The database table for hyperlinks is a cross-reference by
topic ID numbers, so its columns contain only a few digits. Same
for links to graphics, pictures, image maps and so on.
The Topic List table has a lot of bloat potential. The more I
get into it, the more questions I have.
1. Each topic record has a column for Build Tags and another
for Context Build tags. Each contains a string of build tag names,
separated by commas, presumably the tags that you have applied to
the topic and/or text in it. And, presumably, the tags still apply
to the topic and/or text.
So a string of very long tag names uses more memory than a
string of short tag names. This can explain only a small amount of
bloat, however, because a string of text doesn't use much space.

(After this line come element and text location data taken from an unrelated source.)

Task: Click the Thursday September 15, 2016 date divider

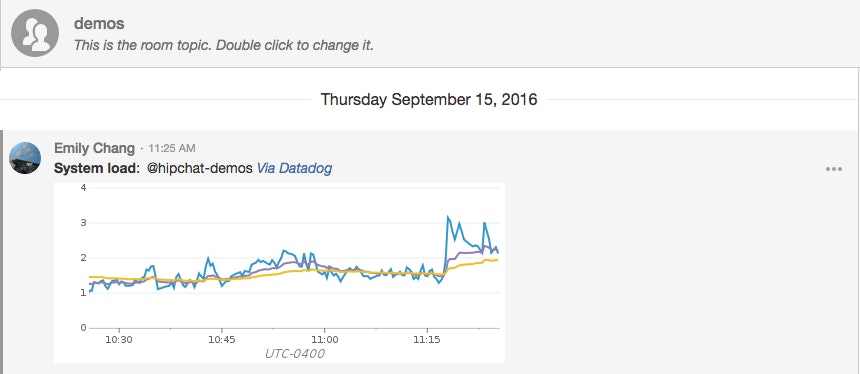Action: coord(429,99)
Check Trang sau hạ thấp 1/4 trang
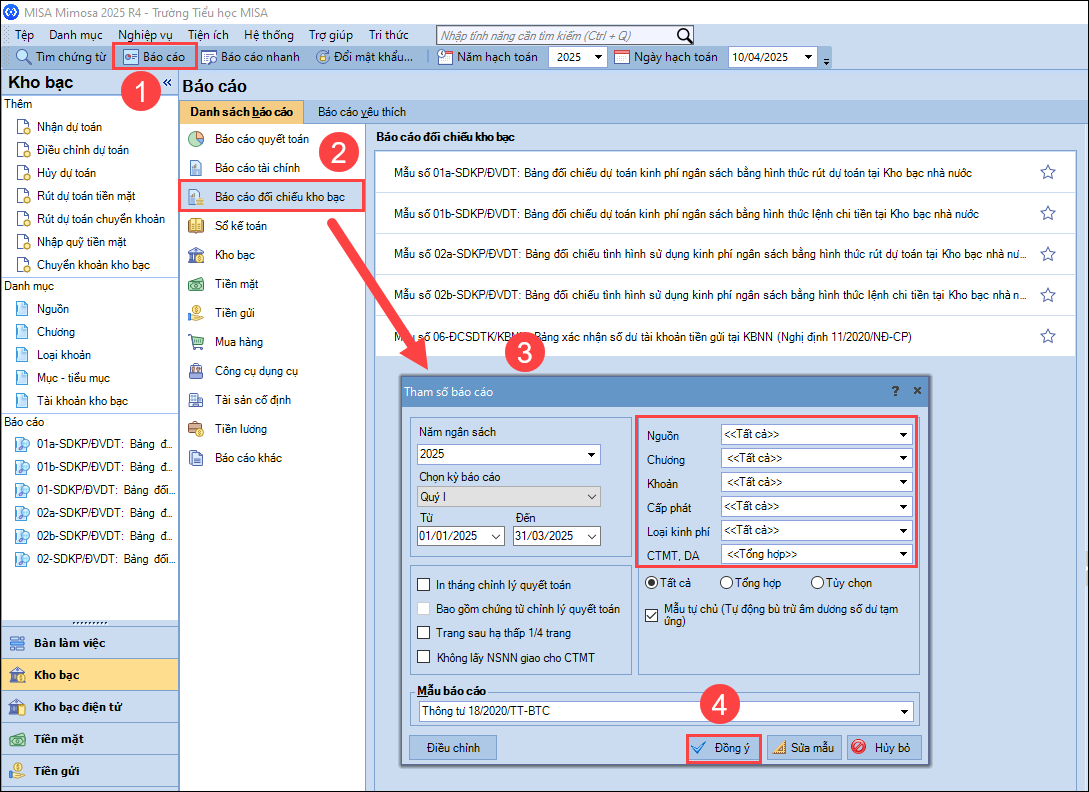The image size is (1089, 792). coord(424,633)
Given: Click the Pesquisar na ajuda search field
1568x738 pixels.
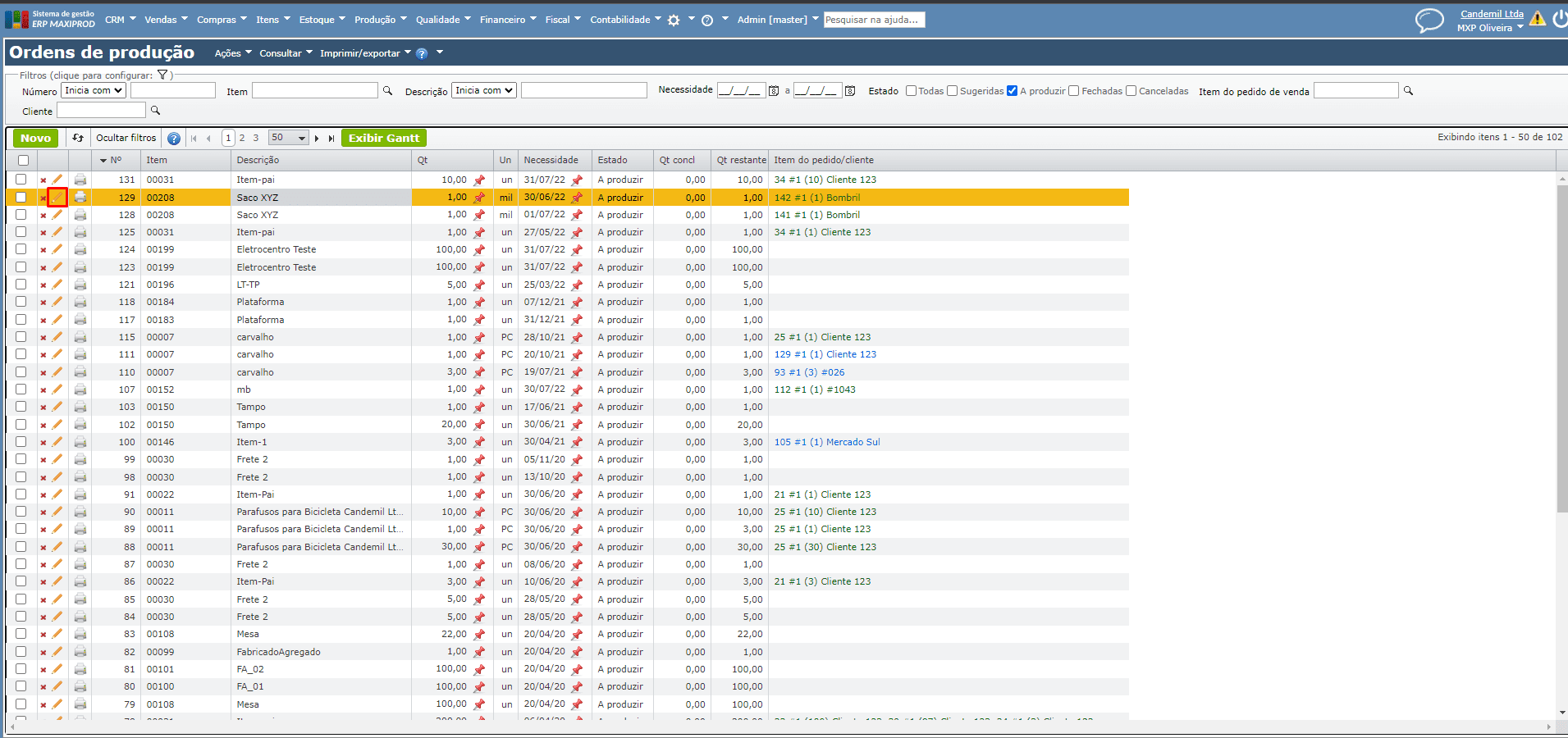Looking at the screenshot, I should click(874, 20).
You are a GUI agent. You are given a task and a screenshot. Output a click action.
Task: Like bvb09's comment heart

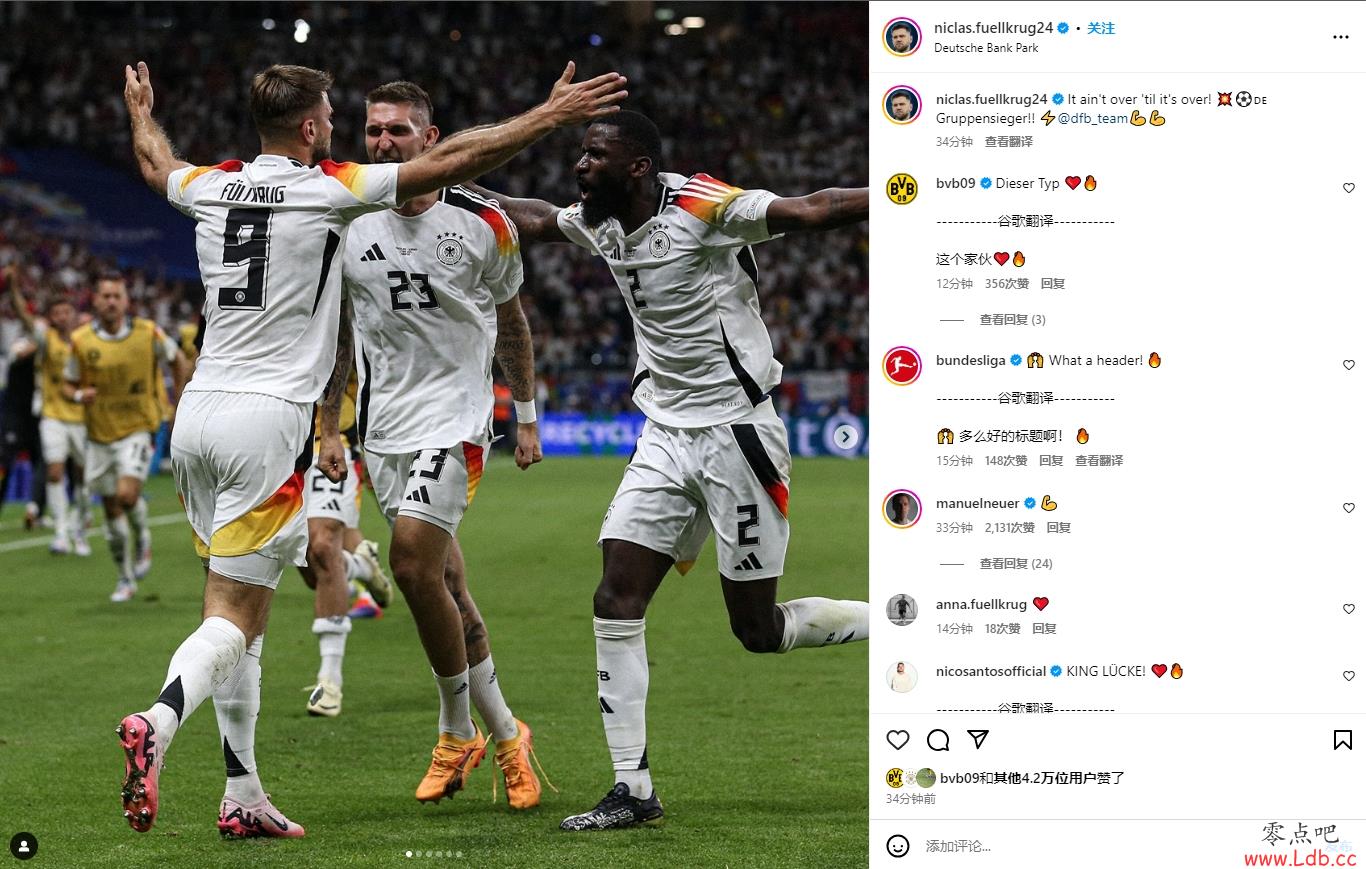[x=1348, y=188]
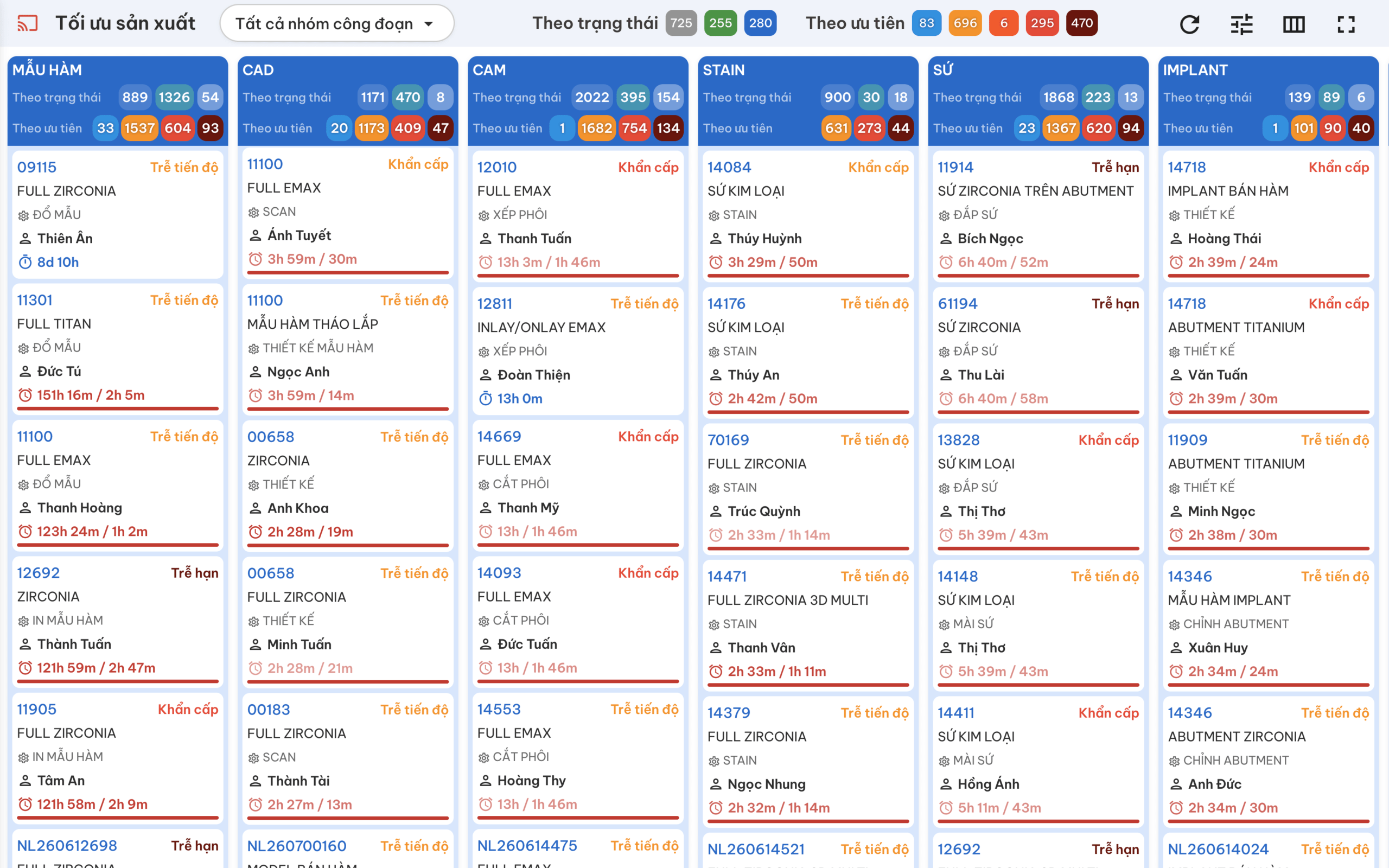Screen dimensions: 1389x868
Task: Click the orange 1537 priority badge in MẪU HÀM
Action: 140,128

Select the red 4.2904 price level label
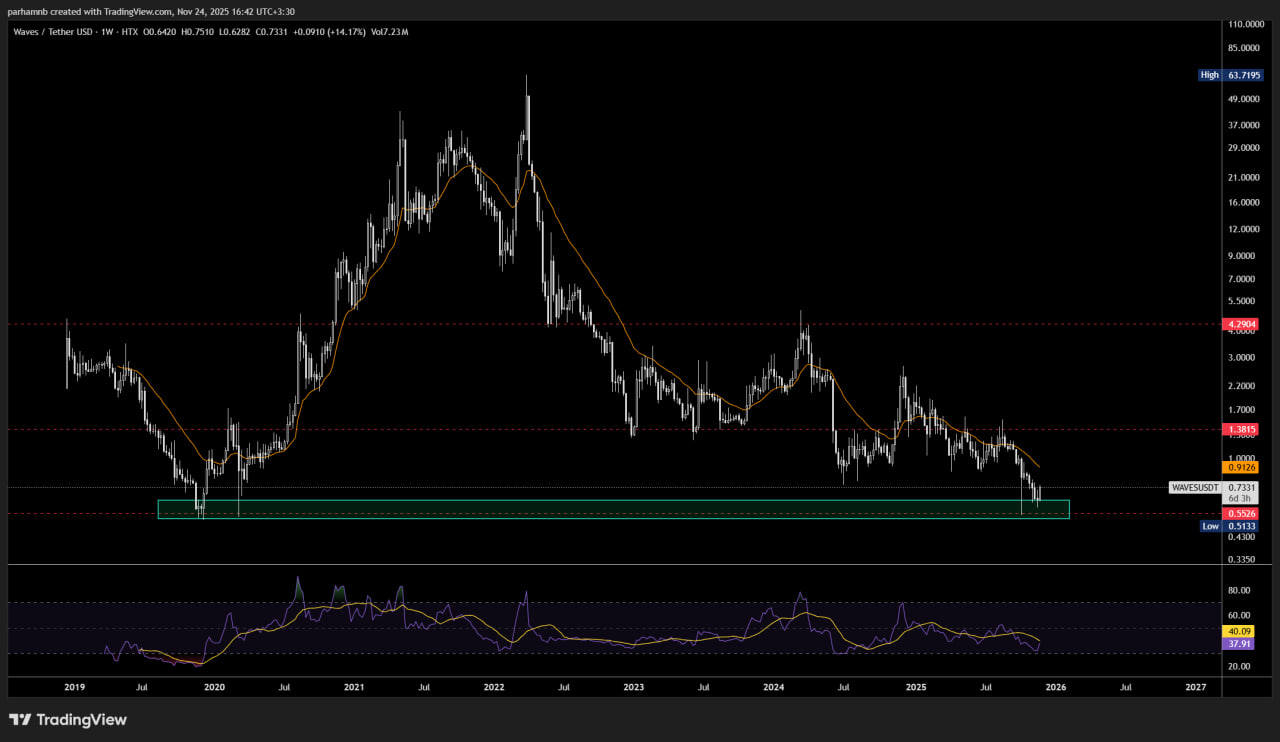click(x=1240, y=324)
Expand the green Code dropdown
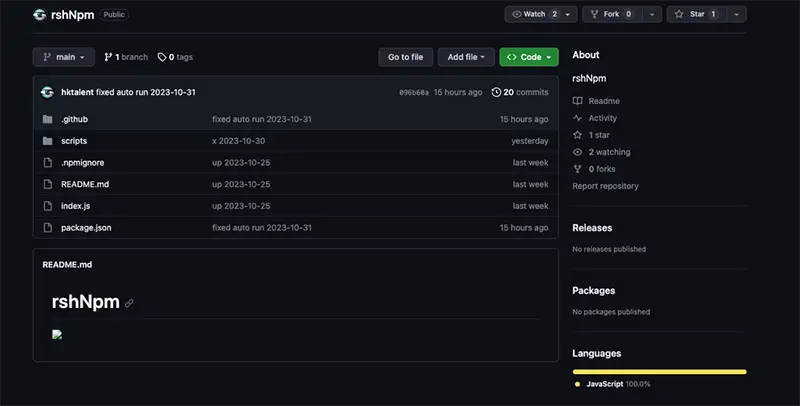Image resolution: width=800 pixels, height=406 pixels. coord(529,57)
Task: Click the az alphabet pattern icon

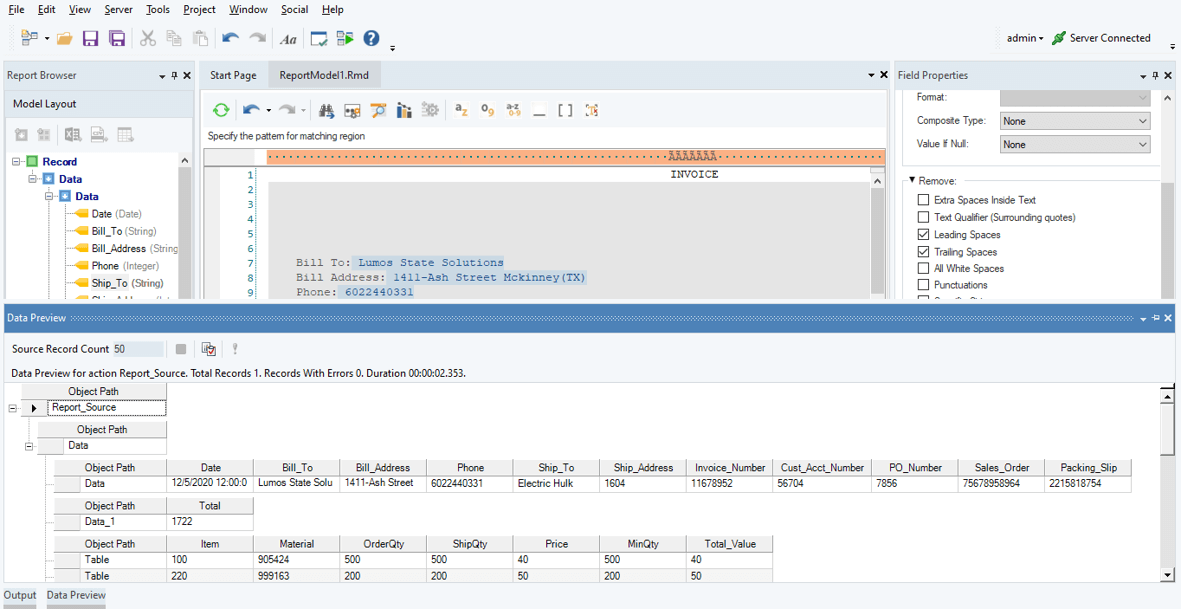Action: [x=461, y=110]
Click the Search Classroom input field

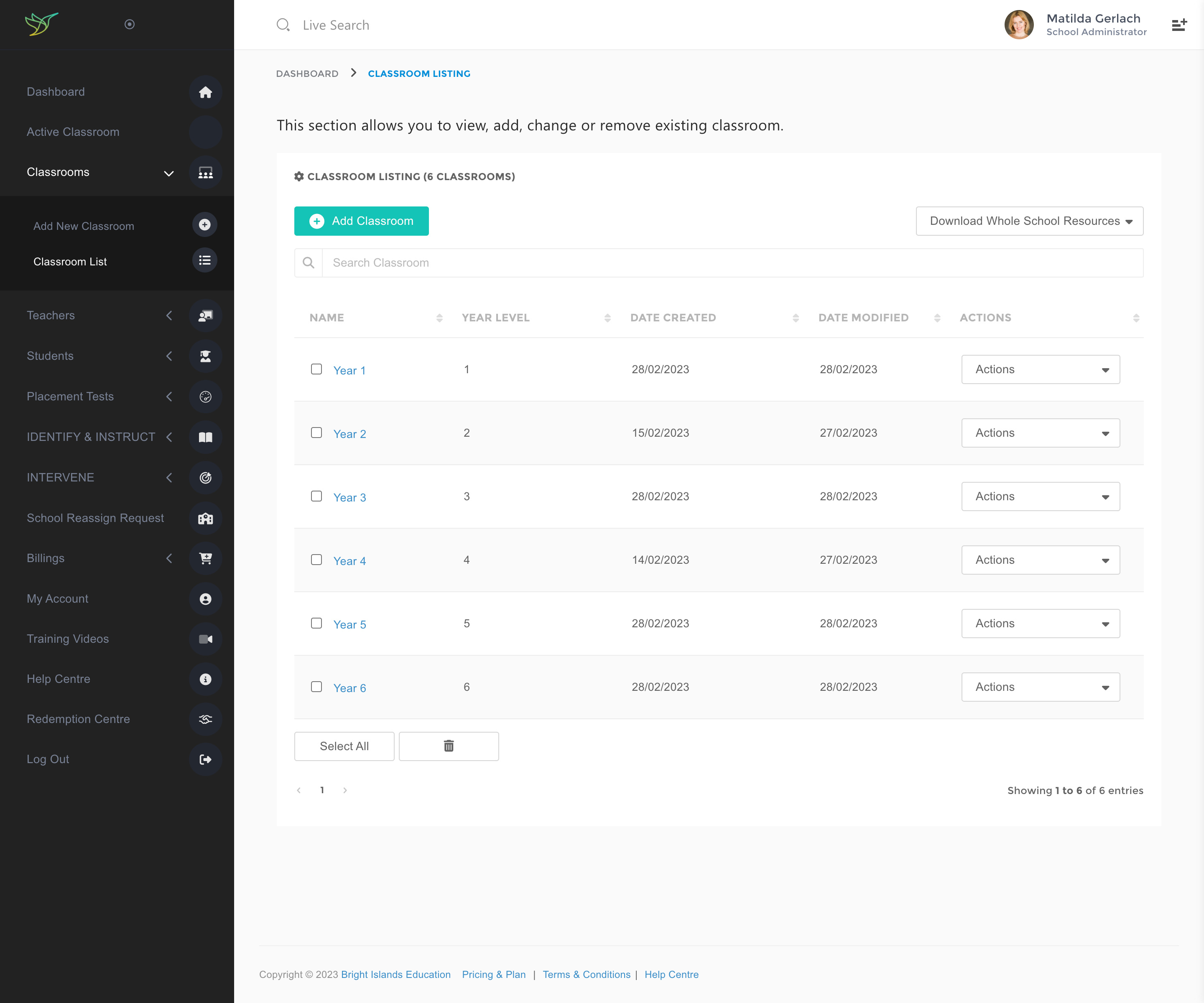[x=732, y=262]
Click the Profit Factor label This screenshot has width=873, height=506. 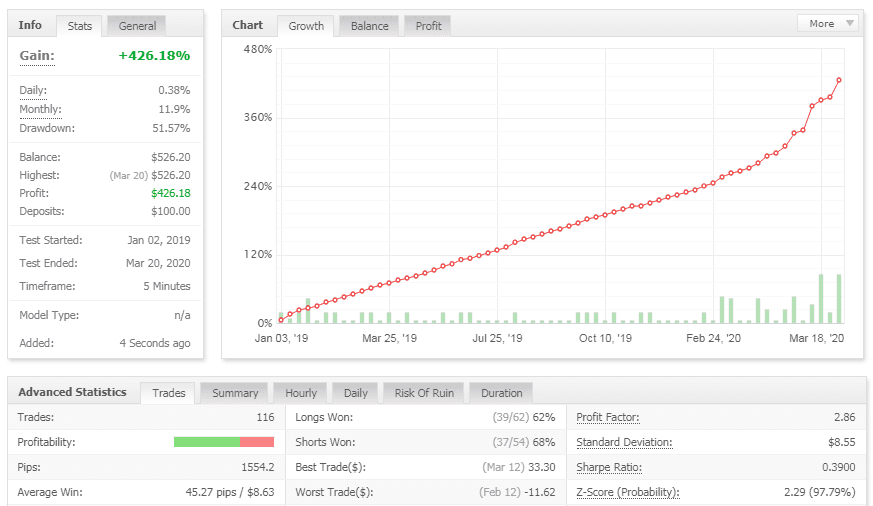click(608, 417)
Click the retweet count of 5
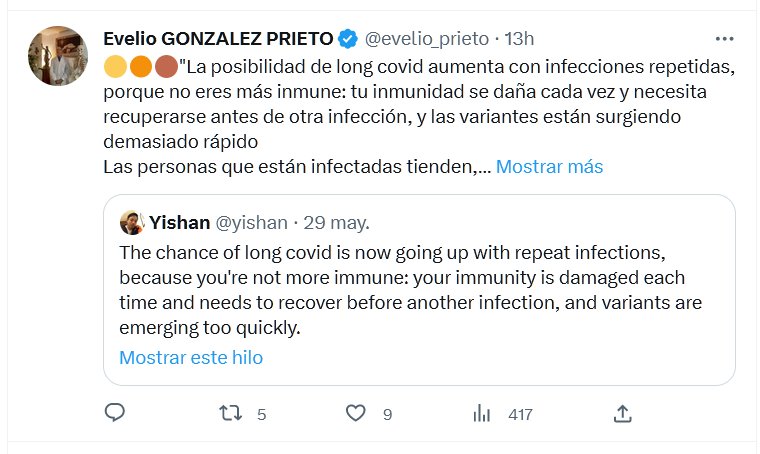 [261, 414]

2. When you un-apply a build tag, presumably the Meta tag is
deleted from the source code, and RH edits the database table. But
RH slips up on housekeeping here.
I'm not certain why. But I found a lot of spurious entries
for build tags in several topics.
Perhaps they were tags that had been applied and unapplied.
But the table isn't updated. Call this a Type A problem.
Some of these topics were imported from earlier projects,
where the tags were applied. In the new project however, the build
tag didn't exist when I imported the topic. Maybe RH made note of
it somewhere. It didn't automatically create a tag in the new
project, and there's no way to see it unless you happen to see the
old Meta tag in the source file. Call this a Type B problem.
So a long string of spurious entries of long tag names will
use some undetermined amount of storage space.
3. A further complication: The Topic List table contained
some spurious entries for topics where the tags were absent from
the project as well as source code. In other words, there is no old
build tag code in the topic, and the project doesn't have this
specific build tag, but the topic record in the table has multiple
entries in the build tag columns. This is a special case of Type A.
4. OK. Let's throw away the .cpd and let RH rebuild it. That
should clean it up, right?
No. Go figure.
In the new .cpd file some records were cleaned up, probably
Type A detritus But some were not, maybe because the old Meta tags
were still in the source, the Type B case.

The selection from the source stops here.